▸ **EXERCISE INSTRUCTIONS**: All lines from the one containing "The width and height of the screenshot is (784, 373)." to the end of the listing below are to be reproduced exactly, and no others.

▸ **INPUT DATA**:

►

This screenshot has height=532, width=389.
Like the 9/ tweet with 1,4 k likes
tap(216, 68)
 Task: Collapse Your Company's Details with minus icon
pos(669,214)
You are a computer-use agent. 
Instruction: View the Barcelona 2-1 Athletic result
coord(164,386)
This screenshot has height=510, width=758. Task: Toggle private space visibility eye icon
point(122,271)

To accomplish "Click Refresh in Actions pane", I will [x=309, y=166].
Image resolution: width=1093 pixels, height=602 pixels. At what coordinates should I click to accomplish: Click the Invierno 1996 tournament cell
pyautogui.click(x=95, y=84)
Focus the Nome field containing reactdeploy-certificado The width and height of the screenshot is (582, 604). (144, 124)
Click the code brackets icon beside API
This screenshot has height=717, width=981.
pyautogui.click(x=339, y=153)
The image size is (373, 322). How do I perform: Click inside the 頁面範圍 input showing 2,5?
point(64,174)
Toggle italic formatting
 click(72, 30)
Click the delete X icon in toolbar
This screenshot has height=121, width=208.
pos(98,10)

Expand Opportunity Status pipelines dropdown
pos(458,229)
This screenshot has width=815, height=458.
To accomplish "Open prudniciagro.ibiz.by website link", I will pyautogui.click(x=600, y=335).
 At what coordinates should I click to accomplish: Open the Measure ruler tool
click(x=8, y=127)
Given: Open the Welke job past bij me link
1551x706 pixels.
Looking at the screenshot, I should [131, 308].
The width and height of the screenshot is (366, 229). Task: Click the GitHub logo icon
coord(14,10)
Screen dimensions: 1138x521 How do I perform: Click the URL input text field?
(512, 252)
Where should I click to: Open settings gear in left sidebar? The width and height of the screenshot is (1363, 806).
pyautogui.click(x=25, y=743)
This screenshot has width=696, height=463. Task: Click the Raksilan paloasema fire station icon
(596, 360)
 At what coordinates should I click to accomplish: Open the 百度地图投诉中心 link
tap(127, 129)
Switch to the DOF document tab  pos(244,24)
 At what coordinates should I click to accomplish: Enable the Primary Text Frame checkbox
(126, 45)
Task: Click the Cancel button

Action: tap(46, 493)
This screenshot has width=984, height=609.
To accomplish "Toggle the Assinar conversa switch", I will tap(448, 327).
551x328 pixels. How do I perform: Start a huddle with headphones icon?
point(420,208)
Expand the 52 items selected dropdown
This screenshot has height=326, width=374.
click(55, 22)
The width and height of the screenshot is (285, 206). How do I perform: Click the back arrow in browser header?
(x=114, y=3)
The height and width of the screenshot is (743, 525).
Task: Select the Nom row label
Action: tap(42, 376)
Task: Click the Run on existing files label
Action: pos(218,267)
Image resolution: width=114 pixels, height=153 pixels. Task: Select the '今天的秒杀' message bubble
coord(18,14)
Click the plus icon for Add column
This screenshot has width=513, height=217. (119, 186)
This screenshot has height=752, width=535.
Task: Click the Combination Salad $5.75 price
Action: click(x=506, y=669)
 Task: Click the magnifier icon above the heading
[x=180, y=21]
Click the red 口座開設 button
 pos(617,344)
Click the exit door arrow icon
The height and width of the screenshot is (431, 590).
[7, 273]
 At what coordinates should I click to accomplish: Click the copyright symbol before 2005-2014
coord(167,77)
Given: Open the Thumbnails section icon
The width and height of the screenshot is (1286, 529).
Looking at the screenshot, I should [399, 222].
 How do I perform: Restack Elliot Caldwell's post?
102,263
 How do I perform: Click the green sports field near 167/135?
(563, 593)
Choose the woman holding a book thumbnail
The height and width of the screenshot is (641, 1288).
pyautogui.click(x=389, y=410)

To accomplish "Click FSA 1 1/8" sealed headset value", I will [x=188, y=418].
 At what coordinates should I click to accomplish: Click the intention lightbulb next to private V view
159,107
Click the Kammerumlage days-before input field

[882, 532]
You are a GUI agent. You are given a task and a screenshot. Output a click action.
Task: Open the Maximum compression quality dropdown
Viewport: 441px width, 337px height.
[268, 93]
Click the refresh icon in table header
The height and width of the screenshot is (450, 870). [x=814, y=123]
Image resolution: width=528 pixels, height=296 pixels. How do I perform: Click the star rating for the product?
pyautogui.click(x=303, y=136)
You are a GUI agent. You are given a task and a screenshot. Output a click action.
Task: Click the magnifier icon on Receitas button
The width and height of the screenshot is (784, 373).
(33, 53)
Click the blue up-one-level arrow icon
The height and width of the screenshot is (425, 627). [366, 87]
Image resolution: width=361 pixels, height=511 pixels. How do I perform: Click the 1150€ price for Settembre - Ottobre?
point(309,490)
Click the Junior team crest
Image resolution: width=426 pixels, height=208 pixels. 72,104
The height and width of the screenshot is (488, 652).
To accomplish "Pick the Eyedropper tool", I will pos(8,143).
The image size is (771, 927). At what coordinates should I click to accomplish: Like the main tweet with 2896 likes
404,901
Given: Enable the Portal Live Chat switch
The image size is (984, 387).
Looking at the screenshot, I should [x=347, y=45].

◄

▸ **WRITTEN RESPONSE**:
The width and height of the screenshot is (784, 373).
(33, 53)
Click the blue up-one-level arrow icon
The height and width of the screenshot is (425, 627). [366, 87]
Image resolution: width=361 pixels, height=511 pixels. How do I perform: Click the 1150€ price for Settembre - Ottobre?
point(309,490)
Click the Junior team crest
Image resolution: width=426 pixels, height=208 pixels. 72,104
The height and width of the screenshot is (488, 652).
To accomplish "Pick the Eyedropper tool", I will pos(8,143).
The image size is (771, 927). At what coordinates should I click to accomplish: Like the main tweet with 2896 likes
404,901
Given: Enable the Portal Live Chat switch
The image size is (984, 387).
Looking at the screenshot, I should [x=347, y=45].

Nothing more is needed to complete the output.